Today I had a checkup with my Cystic Fibrosis medical team. I’m a pretty healthy CF patient so I typically only have to go in every two months.
At these regular checkups I typically see the whole team. Today I went in a bit early to have labs drawn, then headed over to the CF clinic. First a medical assistant takes my vitals, then the respiratory therapist comes in to perform a pulmonary function test (PFT). This is the most important part of the visit (to me!), since the Forced Expiratory Volume (FEV1, or “the volume exhaled during the first second of a forced expiratory maneuver started from the level of total lung capacity”) is a pretty solid indicator of how healthy my lungs are. Basically, I take a deep breath, then blow through a tube connected to a computer that measures how hard and fast I can exhale.
Next, my nurse coordinator comes in to see how I’m feeling and update my list of medications, order refills, etc. Then my nurse practitioner comes in to discuss my health in more depth and ask if I have any questions or concerns for the visit. Often I’ll also see the dietician, social worker, and/or research coordinator for the clinic. Last but not least, the doctor comes in to check in with me and resolve any remaining issues or adjust my treatment plan. As you can imagine, this takes a couple hours from start to finish!

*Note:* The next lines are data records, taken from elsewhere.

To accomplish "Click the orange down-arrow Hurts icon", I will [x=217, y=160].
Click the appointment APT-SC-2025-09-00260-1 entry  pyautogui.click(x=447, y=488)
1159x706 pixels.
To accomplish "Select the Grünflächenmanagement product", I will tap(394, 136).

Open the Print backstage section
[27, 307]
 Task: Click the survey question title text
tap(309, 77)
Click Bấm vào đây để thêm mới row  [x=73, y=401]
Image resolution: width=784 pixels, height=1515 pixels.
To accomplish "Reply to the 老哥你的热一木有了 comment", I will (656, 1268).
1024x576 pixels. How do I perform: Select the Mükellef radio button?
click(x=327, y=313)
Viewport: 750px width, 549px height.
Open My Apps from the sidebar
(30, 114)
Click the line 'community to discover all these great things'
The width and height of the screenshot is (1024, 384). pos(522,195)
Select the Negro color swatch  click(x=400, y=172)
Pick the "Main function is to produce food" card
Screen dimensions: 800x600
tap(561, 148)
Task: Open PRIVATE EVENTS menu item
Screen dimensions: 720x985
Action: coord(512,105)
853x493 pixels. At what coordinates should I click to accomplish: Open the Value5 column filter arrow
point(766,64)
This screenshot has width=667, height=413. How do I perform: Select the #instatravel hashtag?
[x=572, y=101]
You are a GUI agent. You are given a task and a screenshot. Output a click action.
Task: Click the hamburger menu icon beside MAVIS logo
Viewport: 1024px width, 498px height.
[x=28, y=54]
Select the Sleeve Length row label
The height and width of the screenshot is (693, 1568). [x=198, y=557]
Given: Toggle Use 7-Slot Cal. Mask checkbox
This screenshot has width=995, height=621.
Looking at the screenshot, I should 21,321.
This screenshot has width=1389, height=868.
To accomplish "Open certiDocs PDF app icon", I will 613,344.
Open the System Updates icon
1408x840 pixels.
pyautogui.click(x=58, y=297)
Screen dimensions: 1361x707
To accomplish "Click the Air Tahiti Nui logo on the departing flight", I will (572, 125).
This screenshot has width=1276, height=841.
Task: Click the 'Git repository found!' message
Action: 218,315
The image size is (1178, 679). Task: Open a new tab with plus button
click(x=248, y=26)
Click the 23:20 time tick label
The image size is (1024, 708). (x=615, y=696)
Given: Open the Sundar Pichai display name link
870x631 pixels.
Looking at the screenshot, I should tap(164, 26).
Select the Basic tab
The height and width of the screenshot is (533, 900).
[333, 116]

Because I don’t tend to have many complications with my CF these visits tend to be pretty simple, with just a few minutes spent with the doctor after the nursing team addresses my questions. I’m really fortunate. In the past when my lung function has been worse these visits become much more frequent, involved, and serious – and sometimes lead to a hospitalization for antibiotic therapy.
For most of my childhood my lung function was around 100% of normal, which is really outstanding for a CF patient. In my teens, predictably, it began dropping into the 90-100% range, and in the last few years it’s hovered between 80-95%. For the last 6 months or so my lung function has been on the low end of that range – around 81% – which has been disappointing. Though it’s still very good for a CFer my age, of course I would rather it be higher.
These past few weeks I had been feeling increasingly worried about this visit. By chance, it fell smack in between my egg retrieval (on Tuesday) and my embryo transfer (this weekend). If for some reason I went in today and had a big drop in my lung function they might recommend that I hold off on the embryo transfer, freezing any embryos and focusing on improving my health through IV antibiotics. That would be especially important because many of the drugs they use – really heavy-hitting antibiotics – can be toxic to a fetus.
So you can imagine my relief when I did my PFTs today and blew an FEV1 of 87%! It’s a lovely jump in my lung function and my team was really pleased with how I’m doing overall. They were so kind and supportive of my IVF plans and everyone wished me the best of luck with my upcoming transfer. It feels wonderful to be going into this with good health and lots of support.
I hadn’t mentioned it on this blog, but I had been so worried this week that I might not be able to move forward with the transfer. It feels like a great weight has been lifted off my shoulders now that I know nothing is standing in my way.
Tomorrow morning I’ll get my next update on our embryos. Yesterday there were nine; I expect there will be some attrition but I just hope we have some strong candidates. If there are a few good embryos but they’re not confident they’ll make it to 5-day blastocysts, we’ll do the transfer tomorrow at 11:00 am. If things are ginning along really well I’ll still get an update tomorrow morning, but they’ll hold off on the transfer until Sunday.
I’ll be back with an update tomorrow!